START INPUT DATA

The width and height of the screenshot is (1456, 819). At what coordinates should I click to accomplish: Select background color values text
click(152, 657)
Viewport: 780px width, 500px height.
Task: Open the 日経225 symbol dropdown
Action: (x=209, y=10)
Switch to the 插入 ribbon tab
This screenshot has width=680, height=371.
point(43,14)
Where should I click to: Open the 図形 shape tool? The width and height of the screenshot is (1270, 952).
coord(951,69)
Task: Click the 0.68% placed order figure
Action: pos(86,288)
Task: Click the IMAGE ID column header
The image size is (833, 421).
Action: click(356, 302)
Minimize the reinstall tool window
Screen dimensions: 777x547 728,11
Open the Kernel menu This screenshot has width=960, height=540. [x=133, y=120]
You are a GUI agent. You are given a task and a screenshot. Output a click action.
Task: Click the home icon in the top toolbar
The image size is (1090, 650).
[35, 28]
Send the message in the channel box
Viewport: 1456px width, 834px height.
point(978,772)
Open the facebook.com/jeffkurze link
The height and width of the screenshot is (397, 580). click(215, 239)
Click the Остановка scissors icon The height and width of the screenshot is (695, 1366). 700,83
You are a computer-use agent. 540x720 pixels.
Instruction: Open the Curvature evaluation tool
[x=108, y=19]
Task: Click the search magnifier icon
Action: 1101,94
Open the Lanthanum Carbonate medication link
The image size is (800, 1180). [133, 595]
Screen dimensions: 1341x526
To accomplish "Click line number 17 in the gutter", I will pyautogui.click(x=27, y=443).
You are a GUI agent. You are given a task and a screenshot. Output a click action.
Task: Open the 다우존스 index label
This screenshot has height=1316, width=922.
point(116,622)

END INPUT DATA

**TASK ITEM**
All the material above is to be returned exactly as it stands.

**SOLUTION**
The width and height of the screenshot is (1456, 819). At what coordinates should I click to accomplish: Select background color values text
click(152, 657)
Viewport: 780px width, 500px height.
Task: Open the 日経225 symbol dropdown
Action: (x=209, y=10)
Switch to the 插入 ribbon tab
This screenshot has width=680, height=371.
point(43,14)
Where should I click to: Open the 図形 shape tool? The width and height of the screenshot is (1270, 952).
coord(951,69)
Task: Click the 0.68% placed order figure
Action: pos(86,288)
Task: Click the IMAGE ID column header
The image size is (833, 421).
Action: click(356, 302)
Minimize the reinstall tool window
Screen dimensions: 777x547 728,11
Open the Kernel menu This screenshot has width=960, height=540. [x=133, y=120]
You are a GUI agent. You are given a task and a screenshot. Output a click action.
Task: Click the home icon in the top toolbar
The image size is (1090, 650).
[35, 28]
Send the message in the channel box
Viewport: 1456px width, 834px height.
point(978,772)
Open the facebook.com/jeffkurze link
The height and width of the screenshot is (397, 580). click(215, 239)
Click the Остановка scissors icon The height and width of the screenshot is (695, 1366). 700,83
You are a computer-use agent. 540x720 pixels.
Instruction: Open the Curvature evaluation tool
[x=108, y=19]
Task: Click the search magnifier icon
Action: 1101,94
Open the Lanthanum Carbonate medication link
The image size is (800, 1180). [133, 595]
Screen dimensions: 1341x526
To accomplish "Click line number 17 in the gutter", I will pyautogui.click(x=27, y=443).
You are a GUI agent. You are given a task and a screenshot. Output a click action.
Task: Open the 다우존스 index label
This screenshot has height=1316, width=922.
point(116,622)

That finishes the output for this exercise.